I'm lost with all the text encoding stuff...

Find quick help here to get you started with Hollywood

I'm lost with all the text encoding stuff...

Postby peceha » Mon Oct 09, 2017 6:24 pm

Hello,
I have a file (binary, from a game) and I would like to replace some part inside - easy.... no :D

Code: Select all
tbl = {["a"]   = $58,["c"]   = $68,["e"]= $78,["g"]   = $88,["h"]= $90,["k"]   = $A8,["n"]= $C0,["t"]   = $F0,["u"]= $F8,[" "]= $4E,["_"]= $47}

OpenFile(1,"org_bidat")

Local size=FileSize("org_bidat")
Local data$=ReadBytes(1,size)

Local s$="kann gut tau_chen"
Local hexChain=""

For Local i=0 To StrLen(s$)-1
   Local idx=MidStr(s$,i,1)
   hexChain=hexChain..hexstr(tbl[idx]).." "
Next

Local pos=FindStr(data$,sR,True,0,#ENCODING_RAW)

DebugPrint(hexChain)
DebugPrint(pos)

CloseFile(1)


The output I get is:
$A8 $58 $C0 $C0 $4E $88 $F8 $F0 $4E $F0 $58 $F8 $47 $68 $90 $78 $C0
-1

It means that my string was not found (-1)
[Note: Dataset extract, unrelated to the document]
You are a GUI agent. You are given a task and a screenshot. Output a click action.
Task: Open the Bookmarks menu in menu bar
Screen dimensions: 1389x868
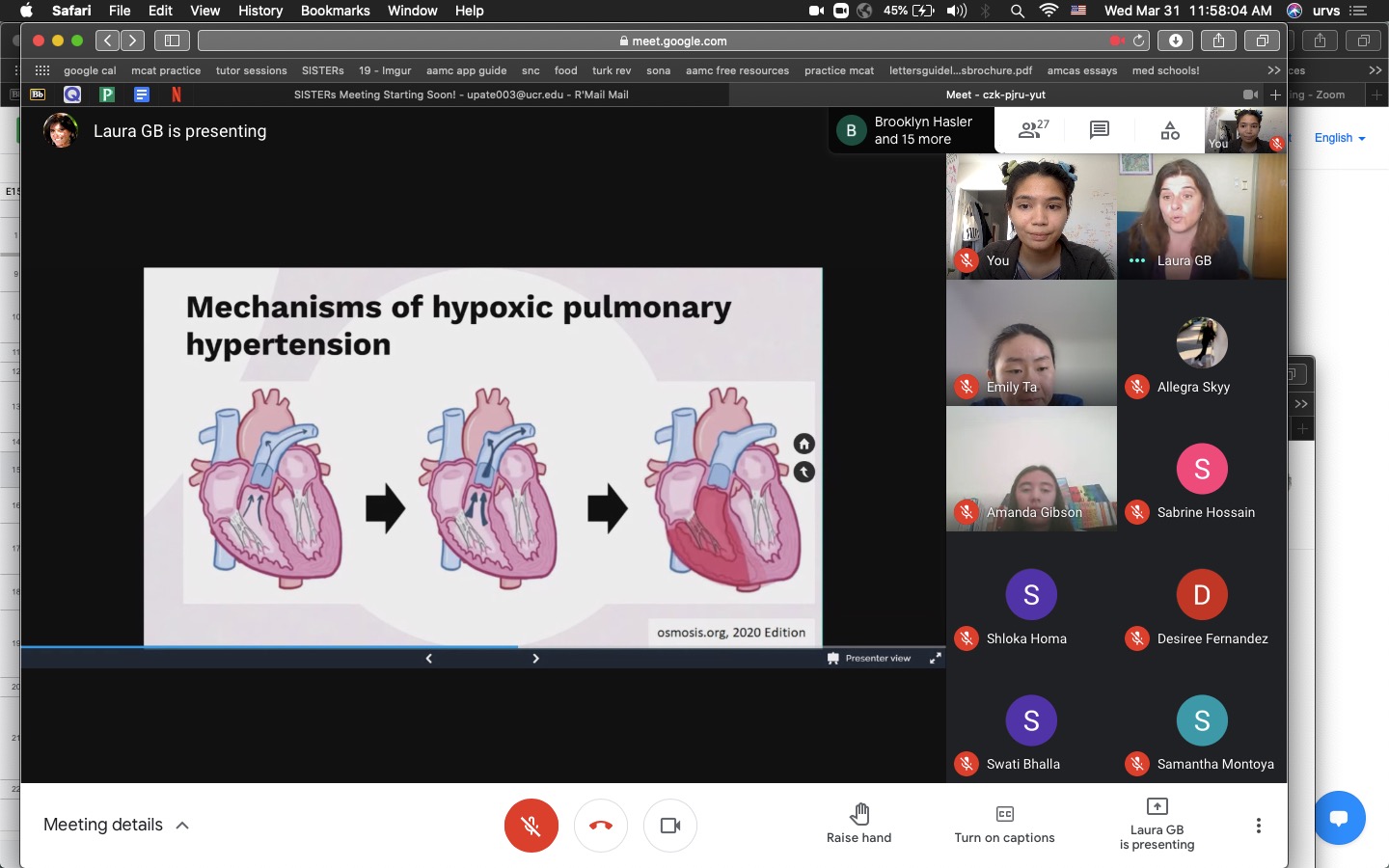pos(335,11)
But that string really exists in the file:
Image

Later I realized that #ENCODING_RAW in following line
Code: Select all
Local pos=FindStr(data$,sR,True,0,#ENCODING_RAW)

and is changing the string a little (some hex values are not the same anymore, compare top and bottom line):
$A8 $58 $C0 $C0 $4E $88 $F8 $F0 $4E $F0 $58 $F8 $47 $68 $90 $78 $C0
$E8 $58 $C0 $C0 $4E $C8 $F8 $F0 $4E $F0 $58 $F8 $47 $68 $D0 $78 $C0


So now I know why nothing was found - it is not looking for my original string anymore.

But when I remove #ENCODING_RAW I get error :
Error in line 75 (test.hws): Invalid UTF-8 string in argument 1!


How to find that string????
Please!!! Help!!! :D
peceha
 
Posts: 111
Joined: Tue Dec 13, 2016 9:39 am
Location: Poland

Re: I'm lost with all the text encoding stuff...

Postby lazi » Mon Oct 09, 2017 7:37 pm

Just trying to understand your script.

Tell me what is that sR in the second parameter of FindStr()?
User avatar
lazi
 
Posts: 285
Joined: Fri Feb 25, 2011 12:08 am

Re: I'm lost with all the text encoding stuff...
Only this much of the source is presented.